What is a good consumer confidence reading?

The Conference Board index uses a base of 100 (set in 1985). Readings above 100 indicate above-average confidence. The index reached 144 before the pandemic and bottomed at 85 during the 2022 inflation surge. Readings below 80 have historically coincided with recessions. The absolute level matters less than the direction — a sharp multi-month decline is the strongest signal.

Does consumer confidence predict recessions?

Consumer confidence is a useful but imperfect recession predictor. Sharp, sustained declines in confidence often precede recessions, as consumers cut spending before the data confirms a downturn. However, confidence can drop due to political events, gas price spikes, or media sentiment without an actual recession following. Combine confidence data with the yield curve, jobless claims, and GDP growth for a more complete picture.

How does consumer confidence affect business planning?
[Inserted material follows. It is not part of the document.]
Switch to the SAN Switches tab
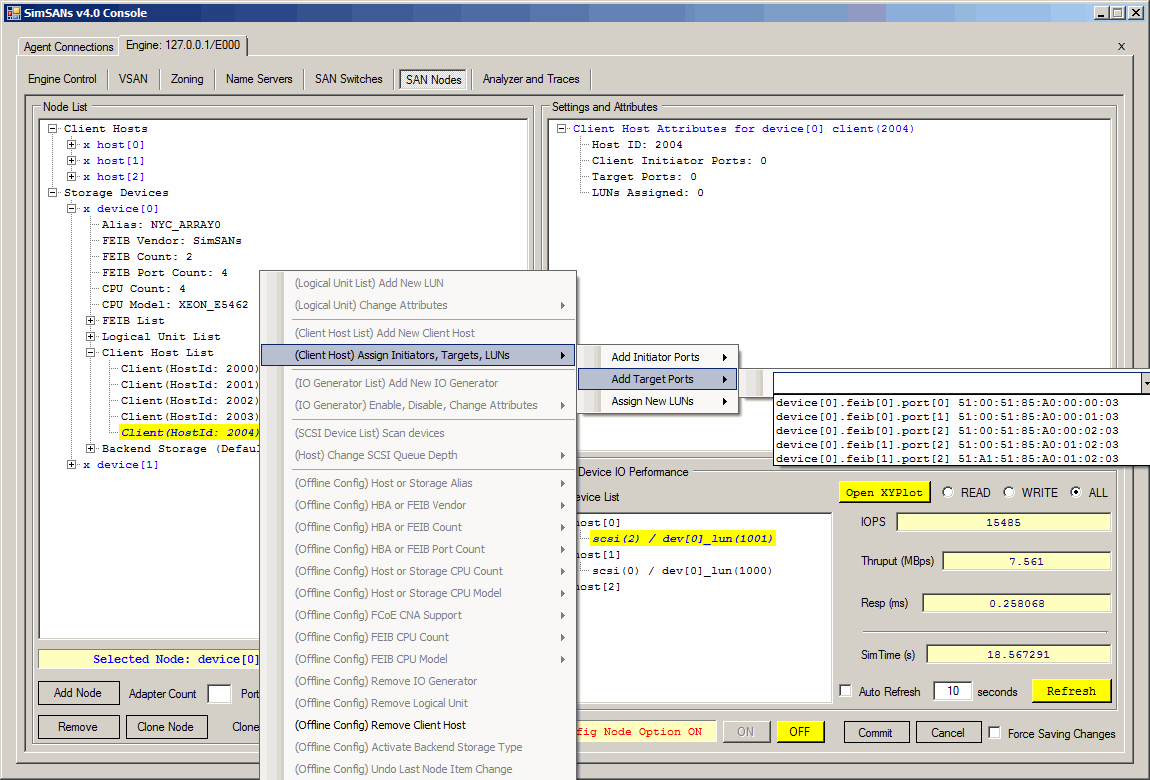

Consumer-facing businesses should adjust inventory, marketing spend, and hiring plans based on confidence trends. Rising confidence supports aggressive forecasts; declining confidence calls for conservative planning. B2B companies are affected indirectly — their customers' customers are consumers. Capital expenditure decisions are less confidence-sensitive but still influenced by the economic outlook that confidence signals.

This guide is for educational purposes only — not financial or investment advice. Economic data and analysis sourced from official U.S. government agencies. Always consult qualified professionals for specific financial decisions.